Using high-strength, low-stretch line instead of traditional wire mitigates these problems.
Dyneema or Spectra line (same fiber, different manufacturers) offers several excellent characteristics for this application. Single-braid construction is very easy to splice. It has a soft hand and is so lightweight that it floats. This makes for easier stowing than wire and less chafing against rig and sail surfaces. These high-tech lines have good UV resistance, with tests revealing that 10 years of exposure degrades the material by about 50 percent. This isn’t insignificant, but stainless steel also degrades (from corrosion and work hardening), and the line is easier to inspect.
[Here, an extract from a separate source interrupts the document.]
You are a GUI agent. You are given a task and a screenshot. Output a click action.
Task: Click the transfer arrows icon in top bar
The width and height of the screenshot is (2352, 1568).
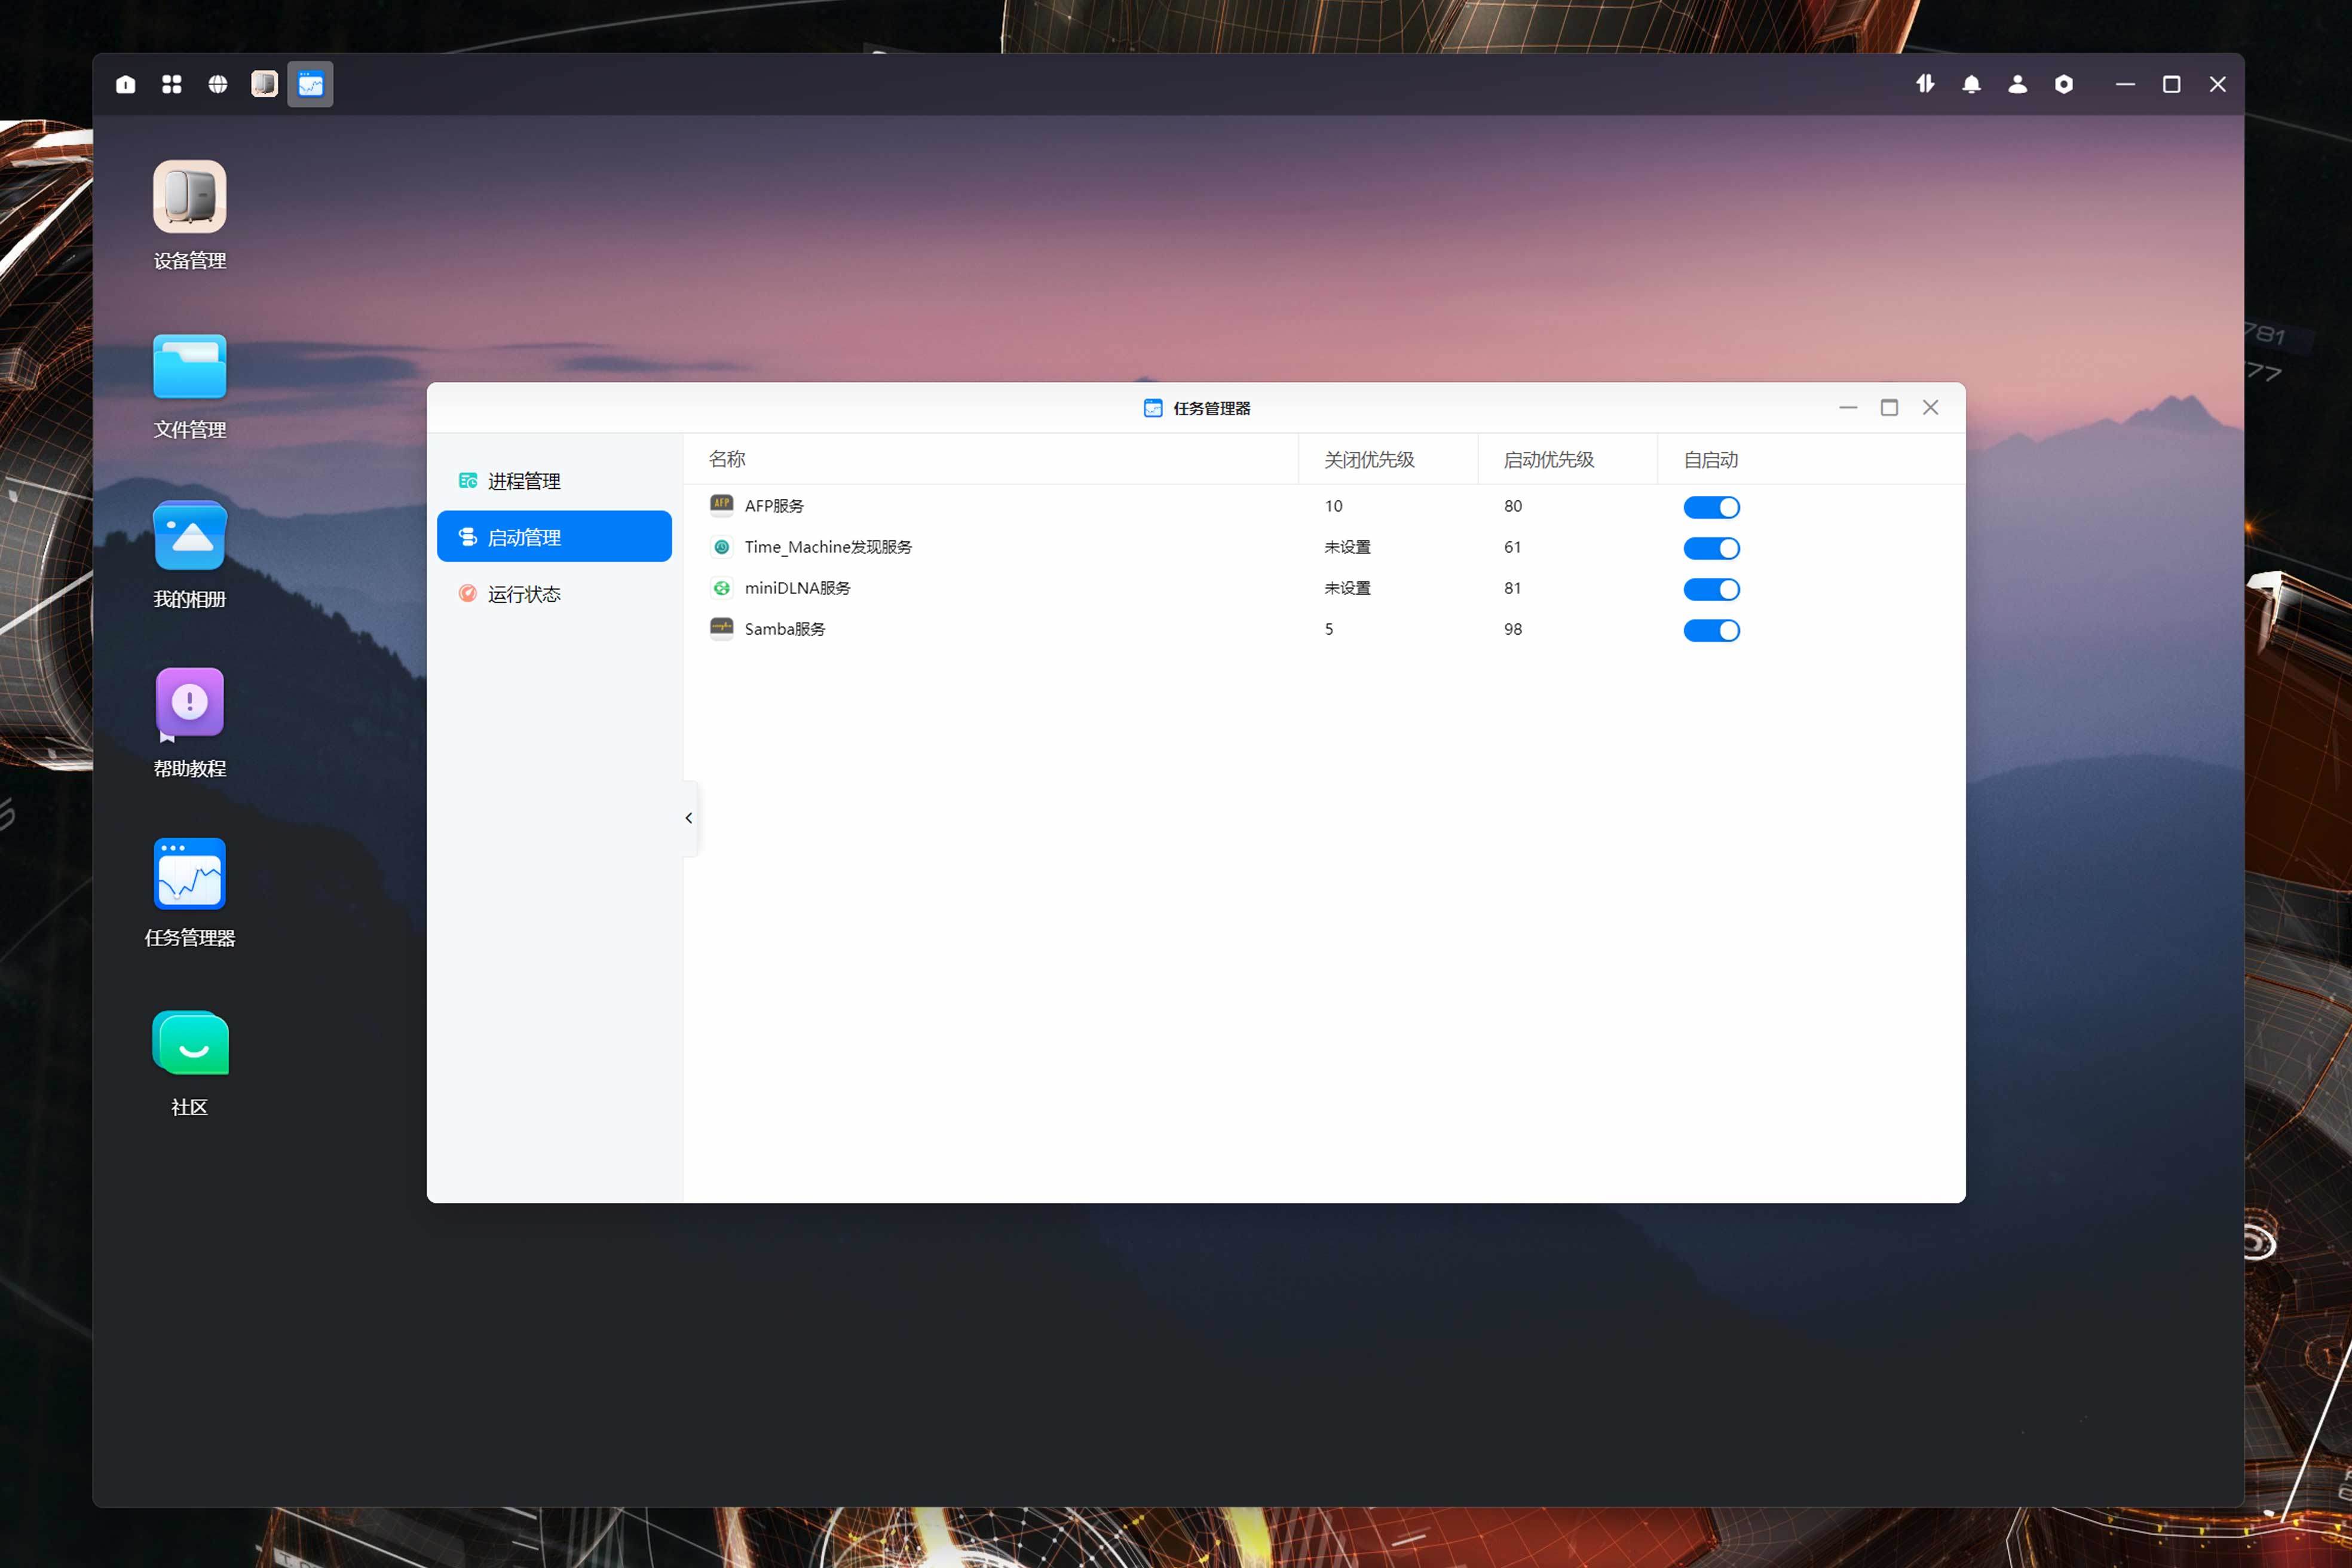(1925, 84)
All materials have their Achilles’ heel. For these lines, it’s chafe. Though very slippery and chafe resistant, an edgy object pressed against a loaded low-stretch line will damage it quickly. These same lines are available as double-braided and with a polyester cover, but while these features offer some chafe protection and UV blocking, they also are harder to splice and less slippery (important when hoisting/dropping sails). In my opinion, the gains don’t warrant the compromises. It’s best to minimize chafe by attaching sails using soft hanks of either webbing loops or soft shackles (made from Dyneema or Spectra) and to keep running gear from wearing against a low-stretch line stay.
On Totem, the Stevens 47 that my wife, Behan, and our three children circumnavigated on, the removeable inner forestay is made from Dyneema SK75. Three grades of Dyneema have appropriate strength and stretch characteristics for this application: SK75, SK78, and SK90. One-quarter-inch-diameter SK75 has a breaking strength of 8,600 pounds.
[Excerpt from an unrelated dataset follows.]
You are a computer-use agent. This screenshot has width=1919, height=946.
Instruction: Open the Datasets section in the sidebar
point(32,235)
Totem also has a removable Solent stay, set parallel and close to the forestay and made from Dynex Dux. This is Dyneema line put through additional treatment that makes it even stronger and with lower constructional stretch.
In sizing Dyneema or Dynex Dux, I recommend increasing the diameter to account for the inevitable UV damage. And splice the ends around a thimble. No knots! Thimble-less or knotted ends result in tight bend radiuses that significantly weaken the line.
High-tech line is a nice solution for a removable inner forestay and has many other applications onboard. And besides, who doesn’t like to show off a little DIY traditional ropework in techy materials?